We explored three approaches:

  1. Collecting all additional driver questions upfront

  2. Linking out to relevant sections

  3. Using error indicators to surface missing information.

None were clean, and the eventual solution was shaped by engineering constraints that required clear structural separation of driver details.

We added a 'select driver' page within each section so customers could edit information per driver, with error messages tied to individual drivers rather than sections as a whole – making it immediately clear what was missing and for whom. Not the solution we'd have chosen at the beginning of the project, but the right one given the constraints.

Our solution: A ‘Select driver’ page to allow users to edit or add information per driver

Business Impact


Metric

Kick-off to launch

Post-launch phase

Average month-on-month growth

Conversion rate

Premium finance customers

Breakdown cover uptake

License and alarm types required mapping from our PCWs to OGI’s categories

Breakdown cover tier upsell rate

Breakdown cover tiers & Motor Legal expenses cover

Result

8 weeks

6 weeks

22% across first 9 months

Improving quarter-on-quarter

~40% of PCW purchasers

32%

24% of breakdown customers

Reflection

This project expanded how I think about third-party integrations and regulated product categories.

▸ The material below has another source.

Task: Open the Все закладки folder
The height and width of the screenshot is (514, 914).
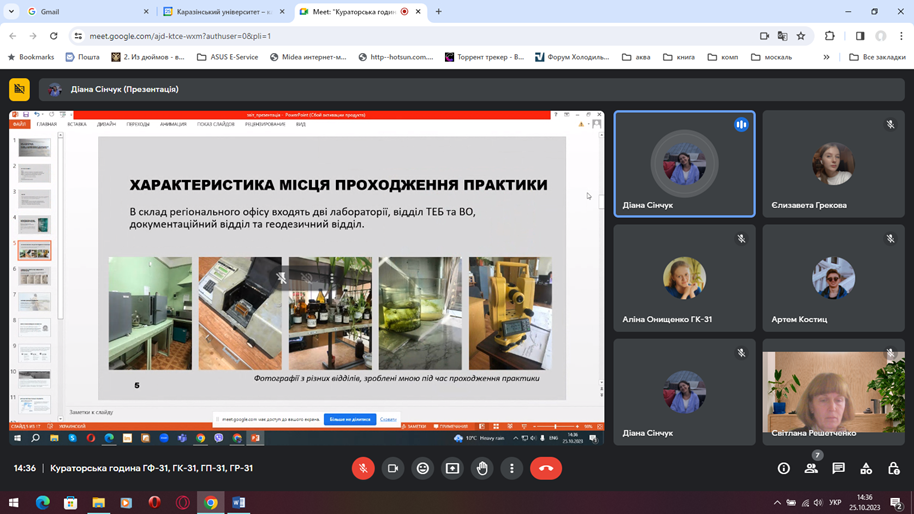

Understanding and designing around a premium finance provider (loan structures, repayment logic, deposit and arrears states) gave me a working knowledge of loan-based products that extends beyond just insurance. Premium finance customers represent a genuinely different subset of users with different financial circumstances and product needs, and designing for them required a different kind of empathy than the typical home insurance customer.

Car insurance also introduced a user motivation I hadn't encountered in home: legal obligation. Home insurance customers are choosing to protect something they value. Car insurance customers are required by law to have it. That changes the dynamic significantly. The design challenge shifts from communicating value to reducing friction and building enough trust that a legally required transaction doesn't feel punitive. Understanding that distinction changed how I approached information hierarchy, tone, and the overall rhythm of the journey.